### Job
Can you copy out the lines from the one containing "How do I perform: Remove" through the one containing "tap(411, 35)", omitting the pictures?

### Task input
_____
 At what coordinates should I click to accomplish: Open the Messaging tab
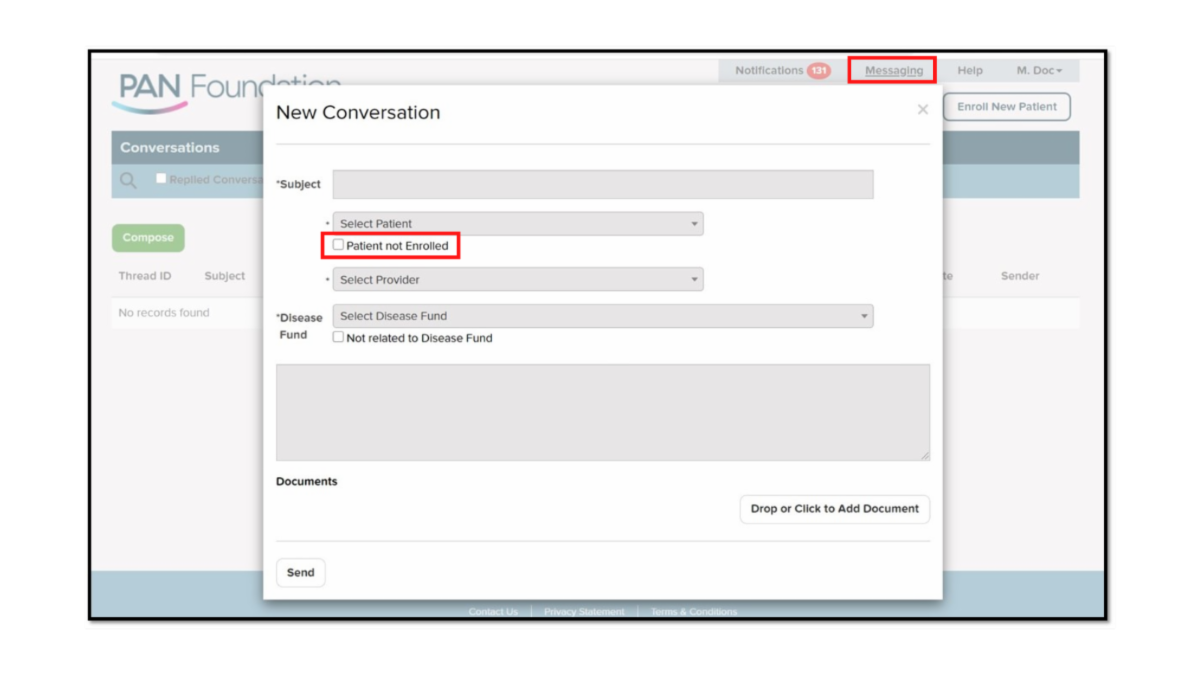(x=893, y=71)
_____
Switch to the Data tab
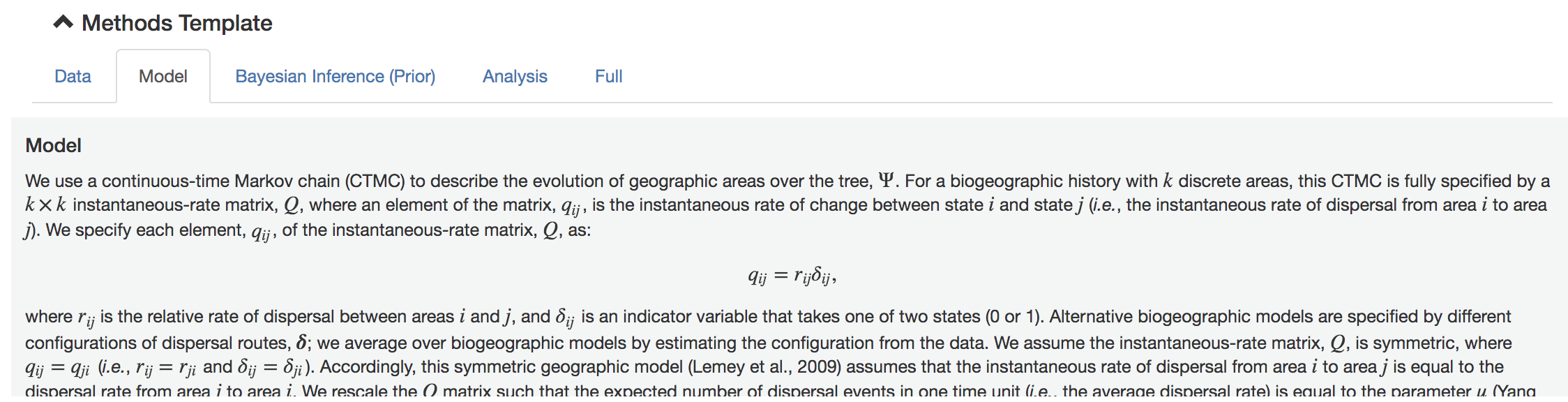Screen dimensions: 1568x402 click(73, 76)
_____
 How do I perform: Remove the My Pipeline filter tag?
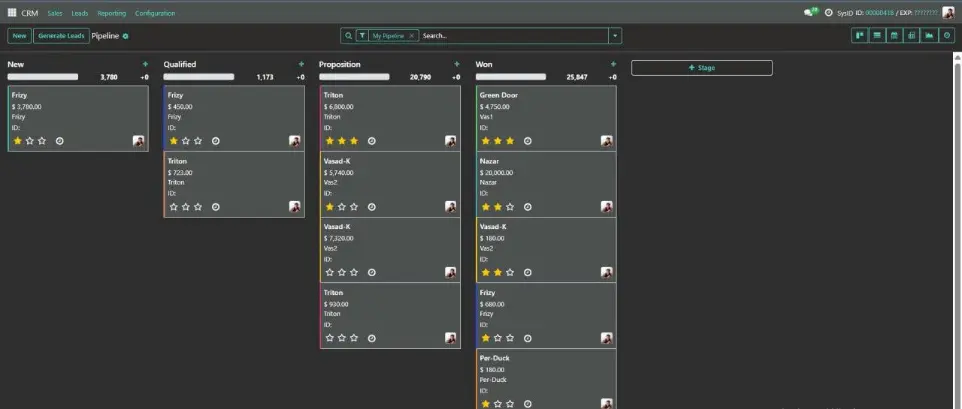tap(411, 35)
_____
### Solution to the problem
 How do I perform: Remove the My Pipeline filter tag?
tap(411, 35)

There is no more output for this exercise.